**TASK REQUIREMENTS:** Where a line contains "Image resolution: width=1102", begin there and restate word for word every line to the end of the entries below, pictures excluded.

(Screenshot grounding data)
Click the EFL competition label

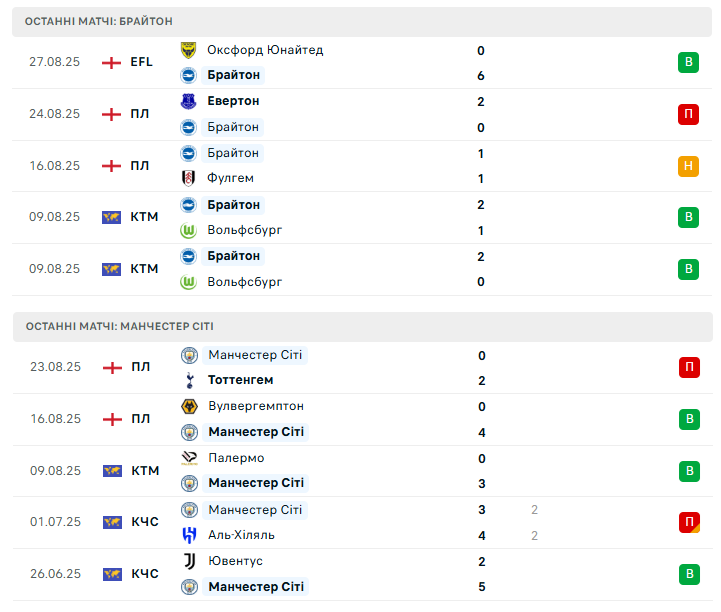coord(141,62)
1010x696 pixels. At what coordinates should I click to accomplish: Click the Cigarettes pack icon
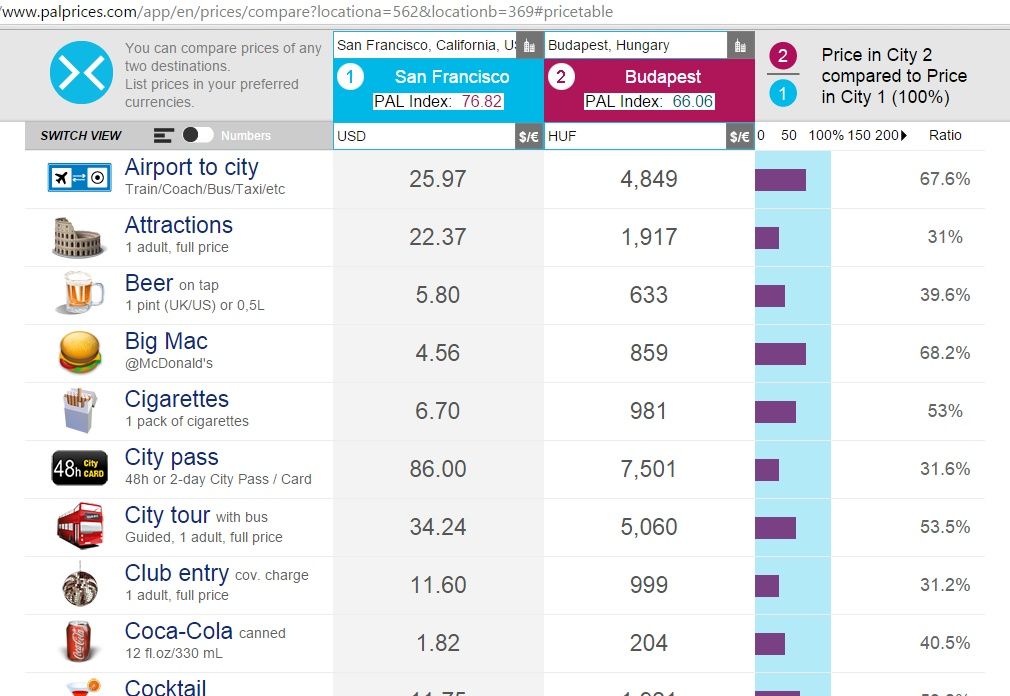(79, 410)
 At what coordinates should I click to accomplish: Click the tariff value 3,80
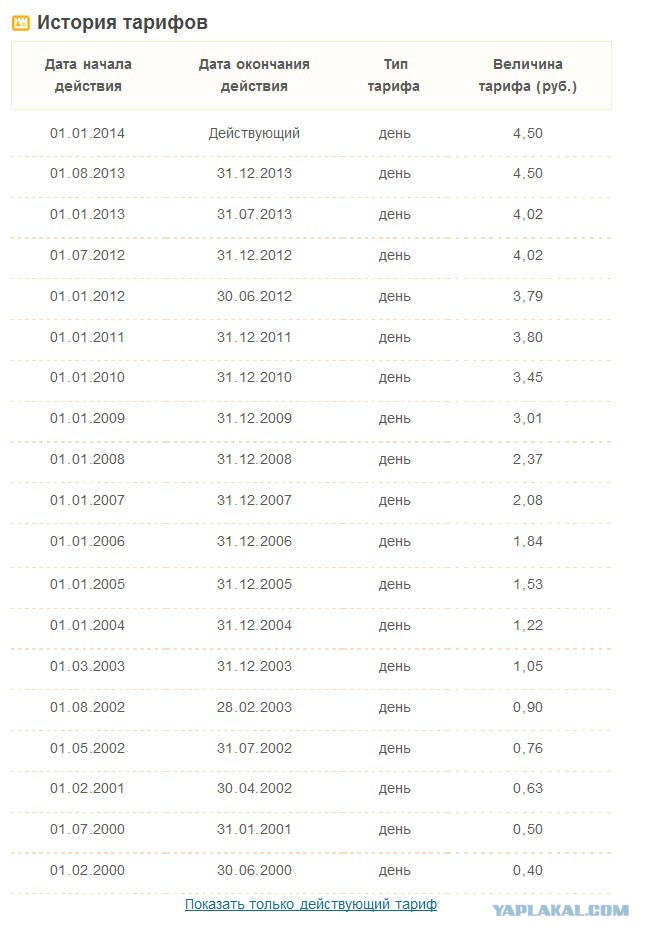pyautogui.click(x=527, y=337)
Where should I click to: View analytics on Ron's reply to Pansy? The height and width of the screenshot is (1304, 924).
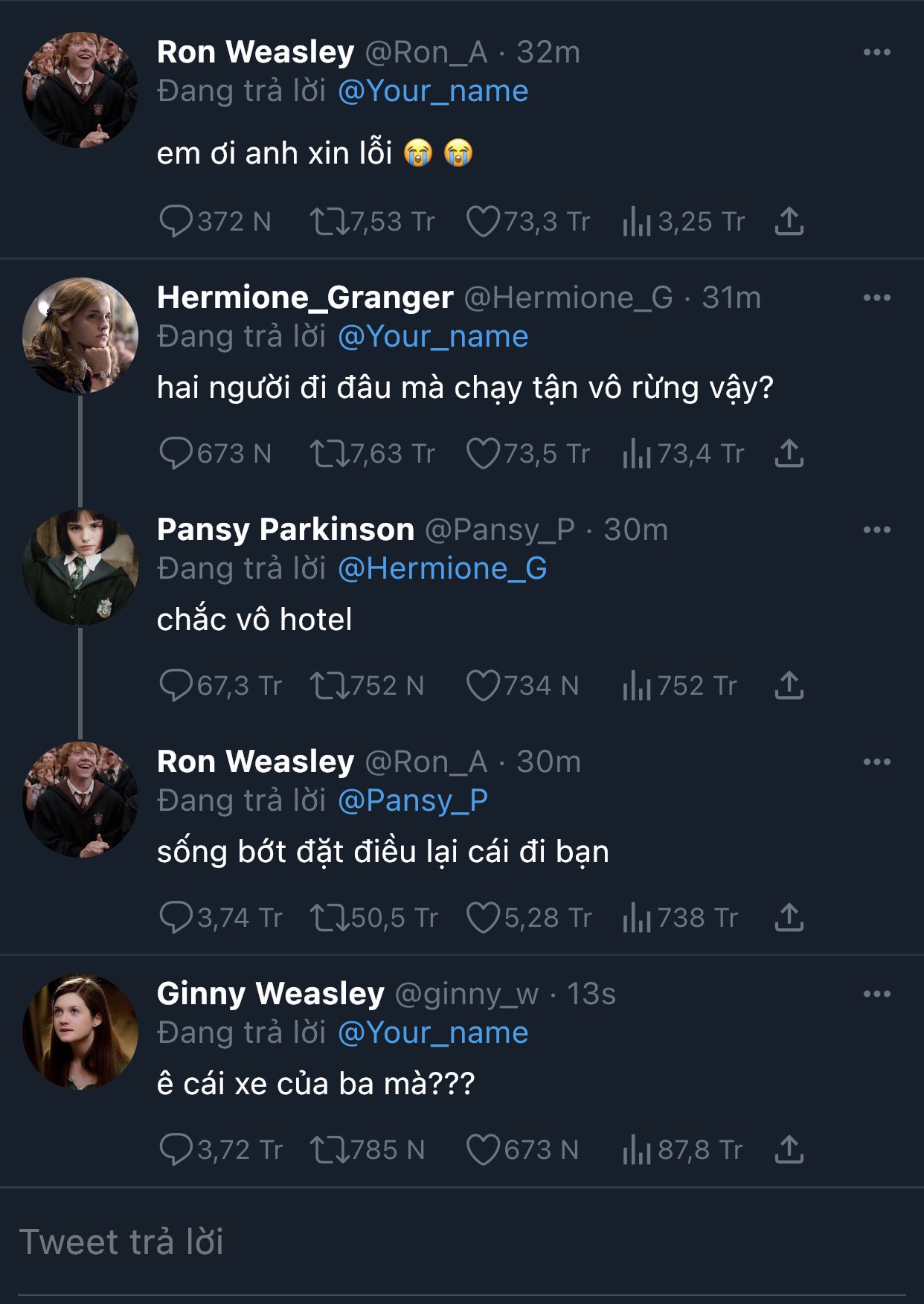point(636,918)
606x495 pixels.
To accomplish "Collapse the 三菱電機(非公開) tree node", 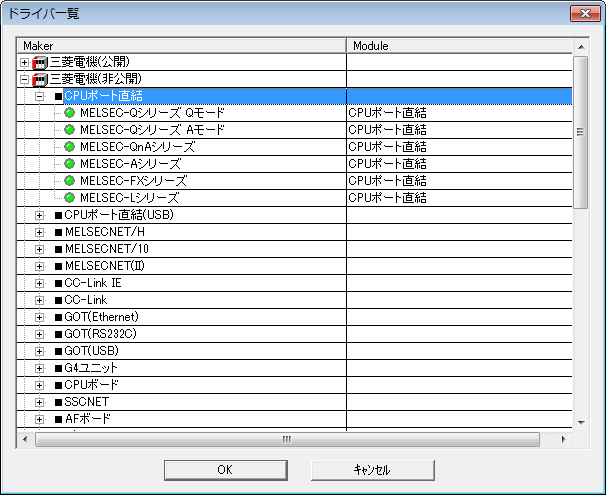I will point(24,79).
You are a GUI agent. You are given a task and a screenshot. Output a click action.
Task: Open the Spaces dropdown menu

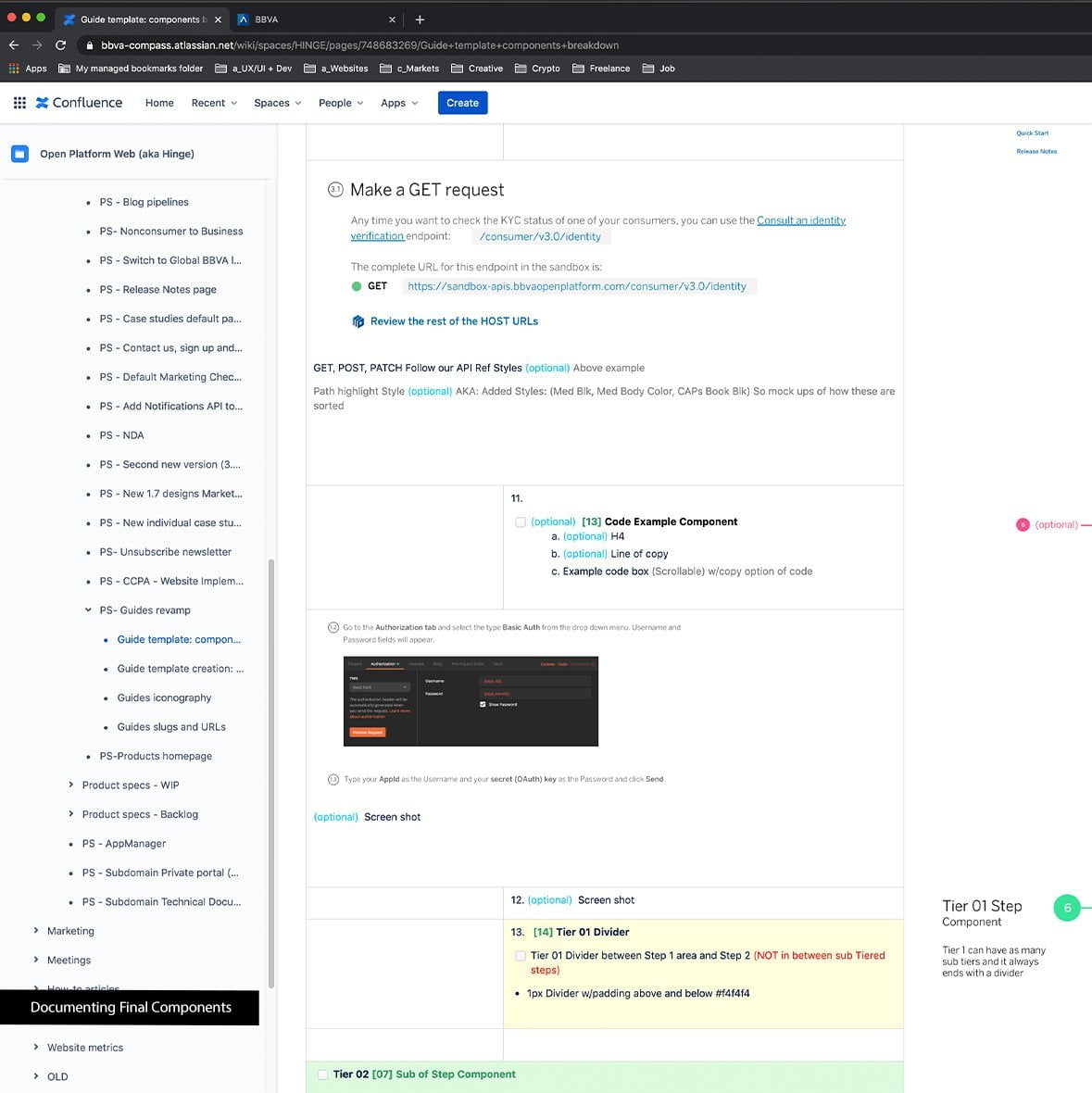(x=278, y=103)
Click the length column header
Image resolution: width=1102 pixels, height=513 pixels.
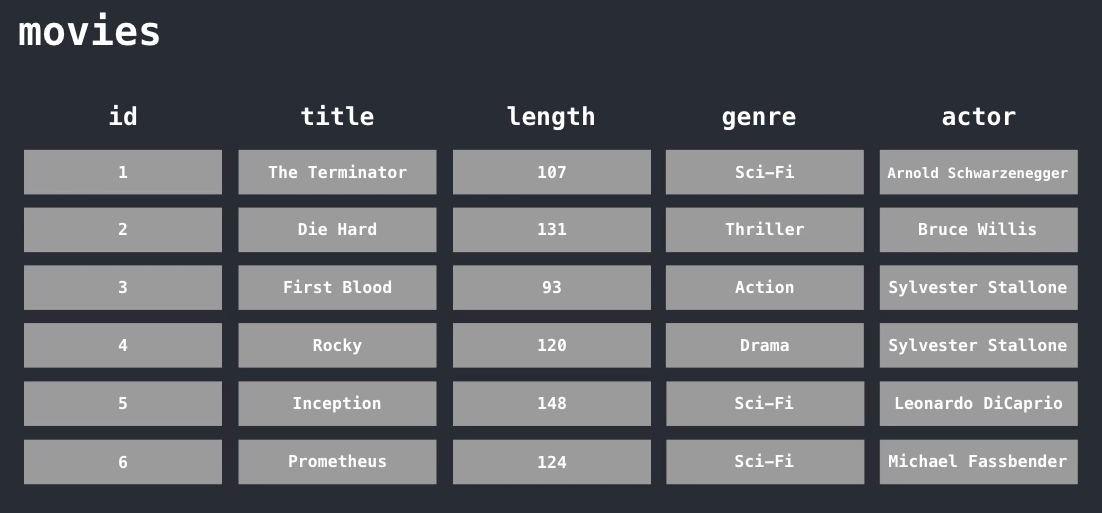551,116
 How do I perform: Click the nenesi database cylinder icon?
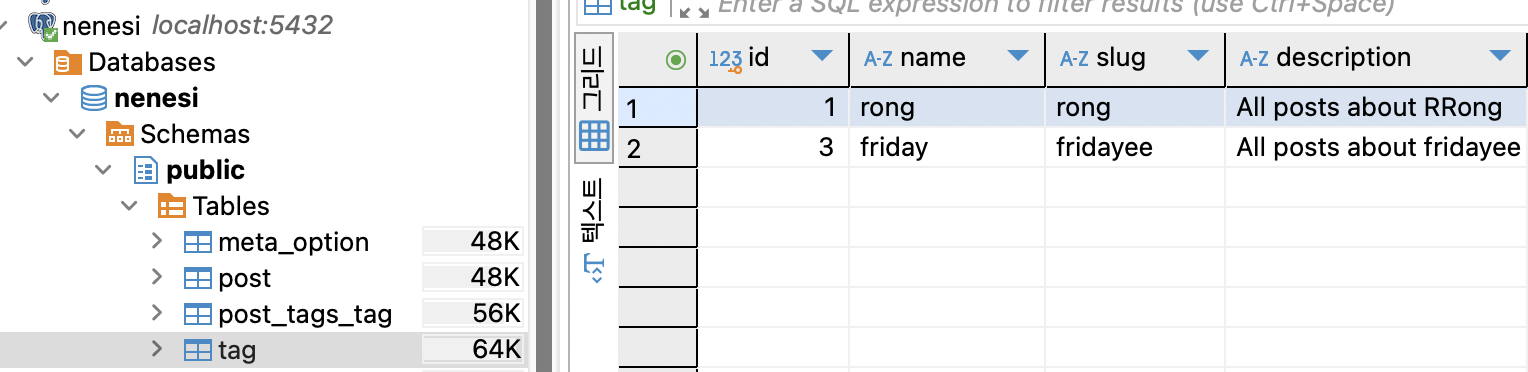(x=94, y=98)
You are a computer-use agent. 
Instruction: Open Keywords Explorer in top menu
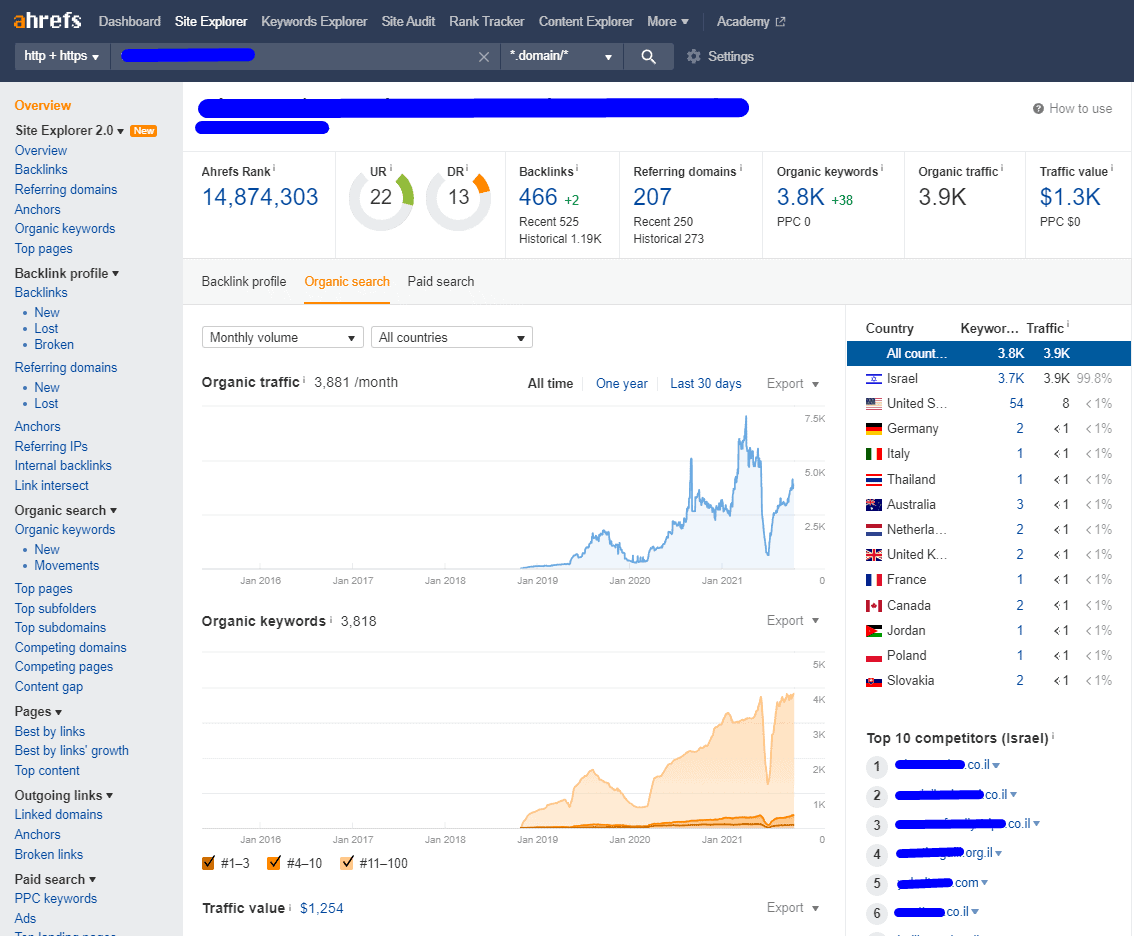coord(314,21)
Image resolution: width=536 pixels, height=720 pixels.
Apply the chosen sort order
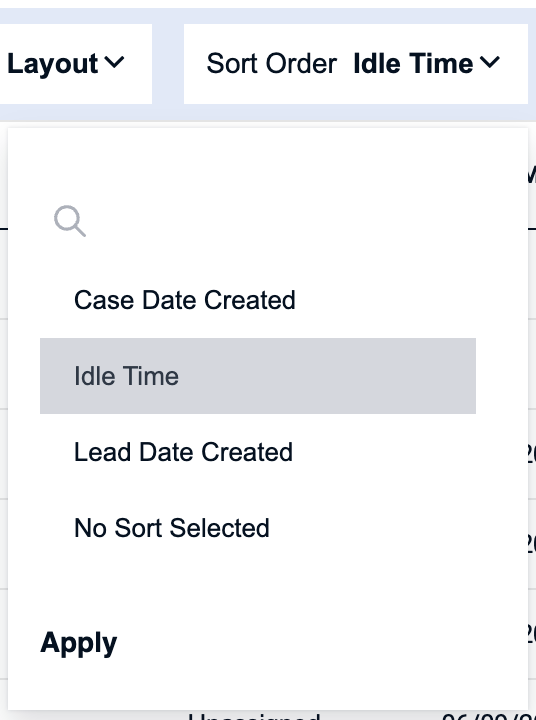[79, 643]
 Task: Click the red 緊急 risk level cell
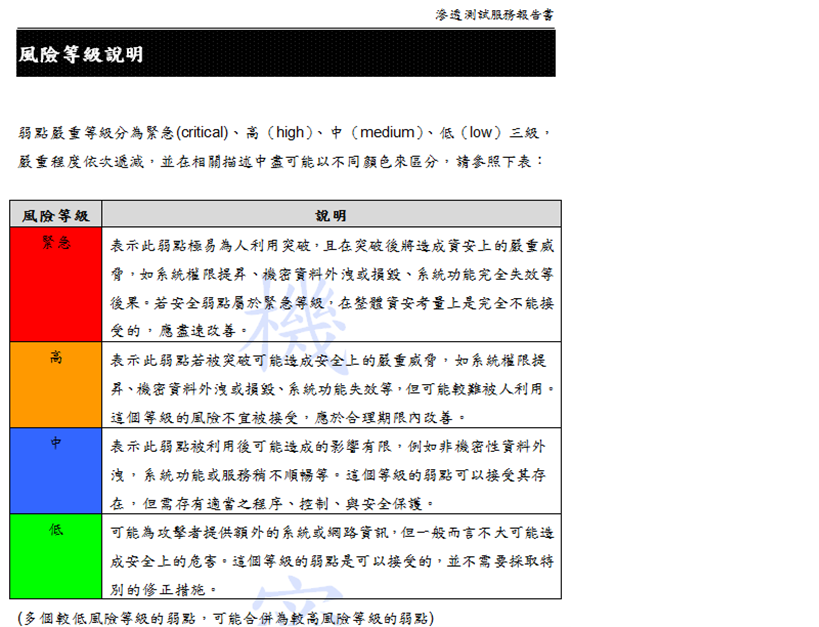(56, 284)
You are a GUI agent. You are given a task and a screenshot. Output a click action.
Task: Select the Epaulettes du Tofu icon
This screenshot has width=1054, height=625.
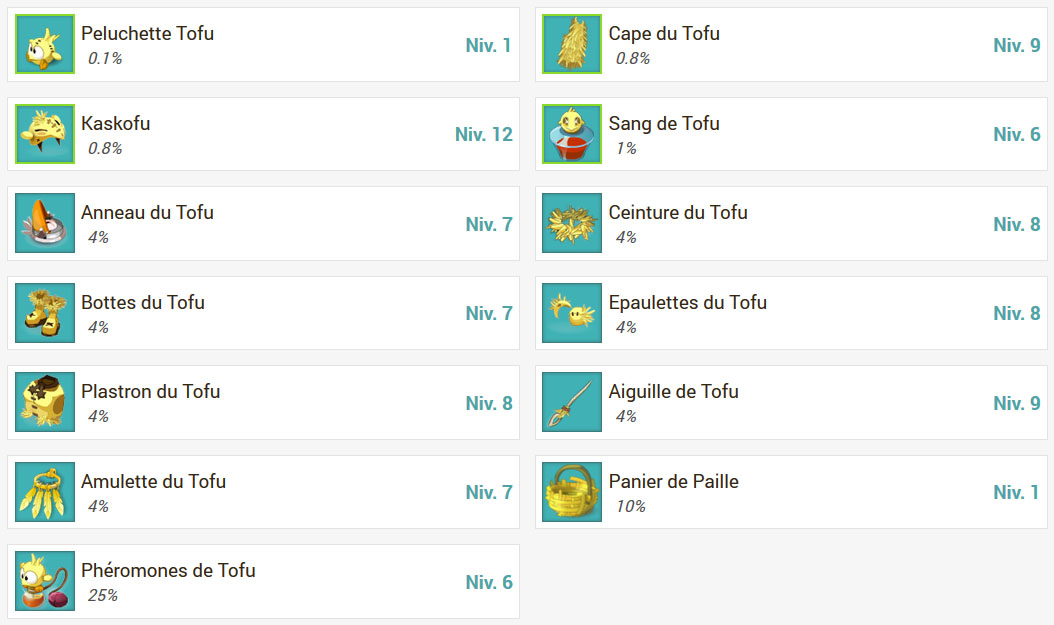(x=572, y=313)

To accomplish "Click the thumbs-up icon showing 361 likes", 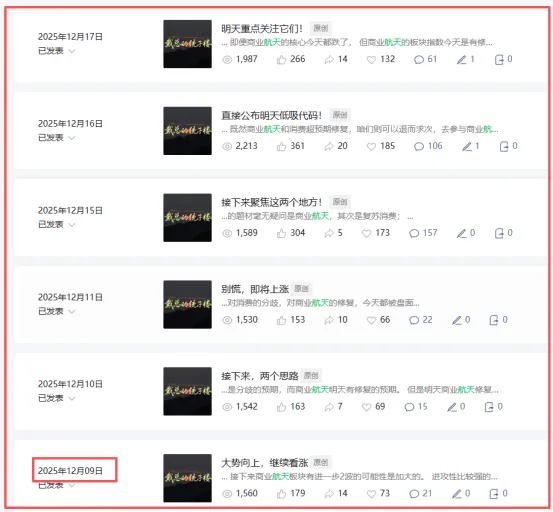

**WRITTEN RESPONSE:**
Image resolution: width=1102 pixels, height=513 pixels.
551,116
 How do I perform: Click the nenesi database cylinder icon?
(x=94, y=98)
You are a computer-use agent. 
Instruction: Open Keywords Explorer in top menu
coord(314,21)
Image resolution: width=536 pixels, height=720 pixels.
Apply the chosen sort order
[79, 643]
 Task: Click the red 緊急 risk level cell
(56, 284)
You are a GUI agent. You are given a task and a screenshot. Output a click action.
Task: Select the Epaulettes du Tofu icon
This screenshot has width=1054, height=625.
(x=572, y=313)

To accomplish "Click the thumbs-up icon showing 361 likes", 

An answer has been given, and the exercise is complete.